The Pact
Jennifer Militello’s The Pact is full of intimate insights into family dynamics, often narrated from a child’s perspective. Many of the poems center on the speaker’s fraught relationship with her sister and her mother. Taken together, these poems demonstrate how, for the poet, love is biological—a reflex of the body, an act of self-protection, and a physical need.
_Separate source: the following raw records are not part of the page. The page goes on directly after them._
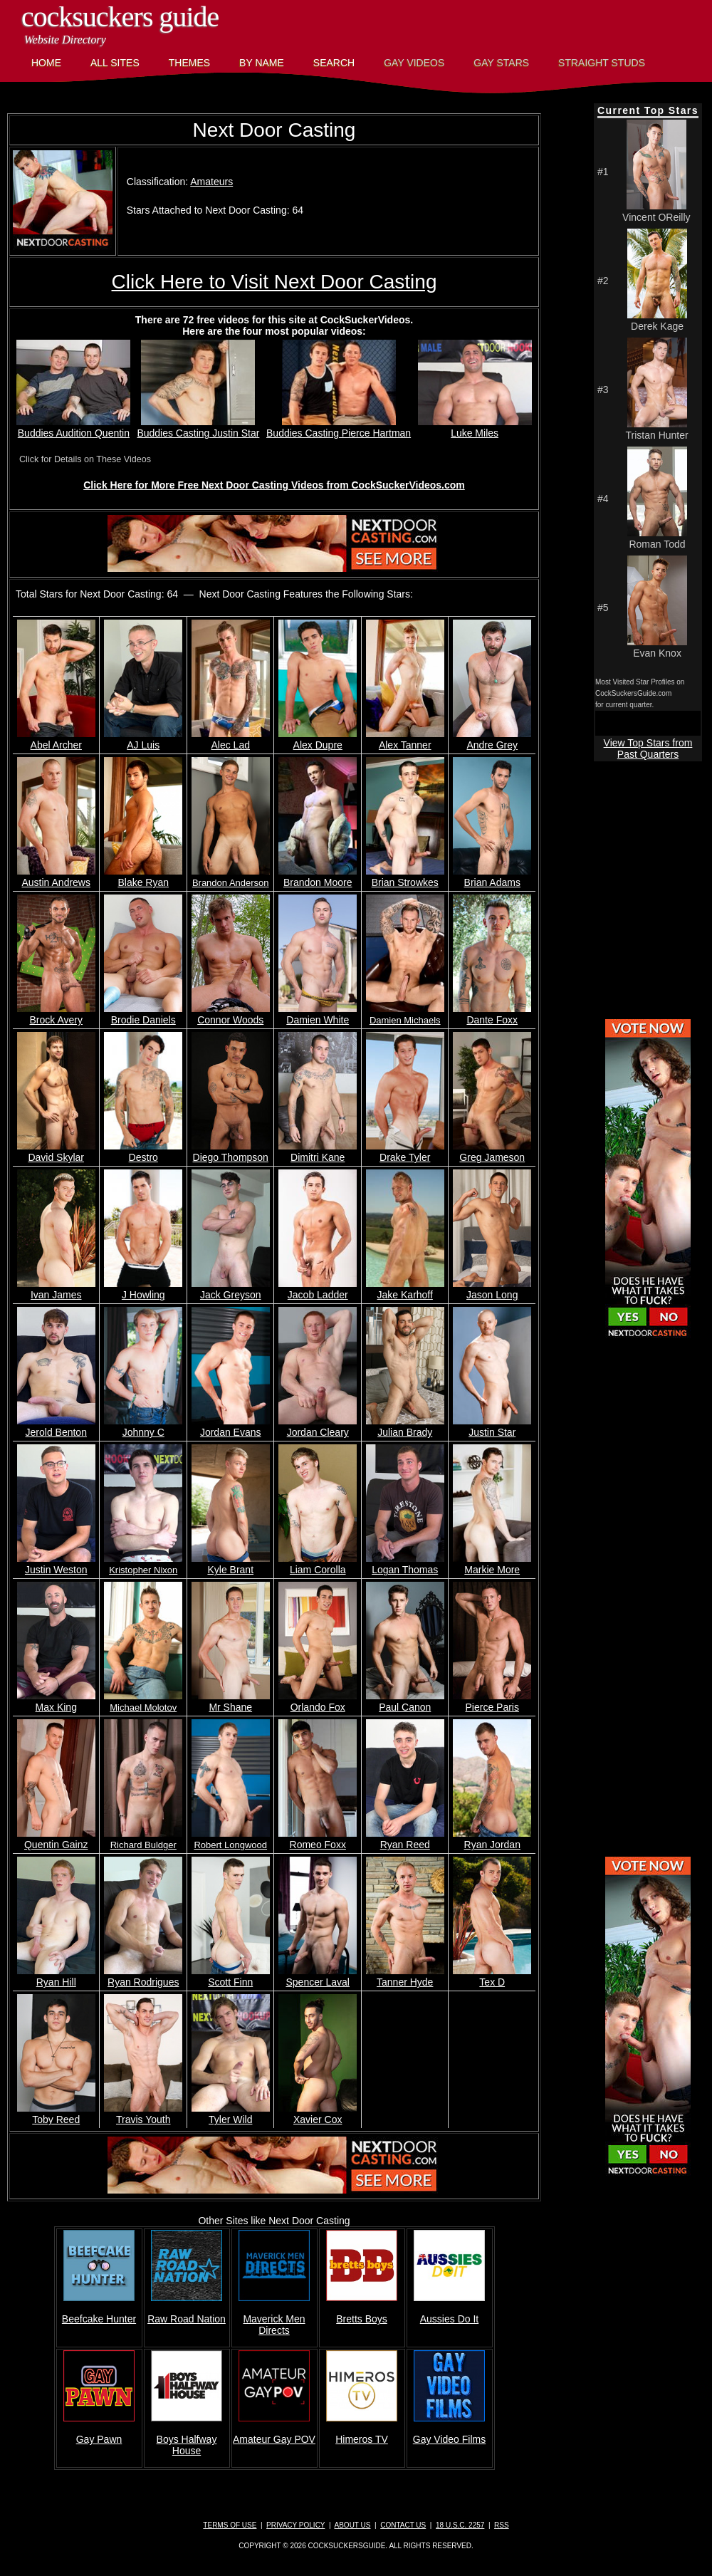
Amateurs (211, 181)
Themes (189, 62)
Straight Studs (601, 62)
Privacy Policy (295, 2525)
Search (334, 62)
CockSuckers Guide (120, 17)
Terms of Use (229, 2525)
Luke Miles (475, 427)
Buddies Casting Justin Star (198, 427)
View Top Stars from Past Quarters (648, 748)
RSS (501, 2525)
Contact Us (403, 2525)
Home (46, 62)
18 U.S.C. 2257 (460, 2525)
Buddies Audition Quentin (73, 427)
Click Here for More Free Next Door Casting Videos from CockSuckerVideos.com (274, 485)
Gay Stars (501, 62)
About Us (353, 2525)
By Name (261, 62)
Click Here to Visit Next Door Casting (274, 282)
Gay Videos (414, 62)
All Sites (115, 62)
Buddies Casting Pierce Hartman (338, 427)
As if reflecting this biological intimacy, the images the speaker uses to describe herself often also capture her intimate others. In the titular poem, which is addressed to her mother, the speaker asserts, “my blood / is the blood sum of you and my father.” In “Sibling Parasitic,” the speaker addresses her sister, a spiritual twin of herself: “When I see / you, some old me hurts.” The speaker fears the mirror image she witnesses in her sister, and their tense relationship reaches a peak in “Job’s Comfort,” in which the sisters sleep together in bed, their bodies forming a biological symbiosis: “We were soft-bodied / in our shells.” Accompanying this physical closeness is a profound emotional recognition: “We would sacrifice / ourselves for one another.”
Despite the anger, jealously, and rage that pervades many of these poems, ultimately this is a book about love in its many manifestations. For Militello, humans love in the way we eat, sleep, and breathe. The capacity to love is not just what makes us human, it is what keeps us alive.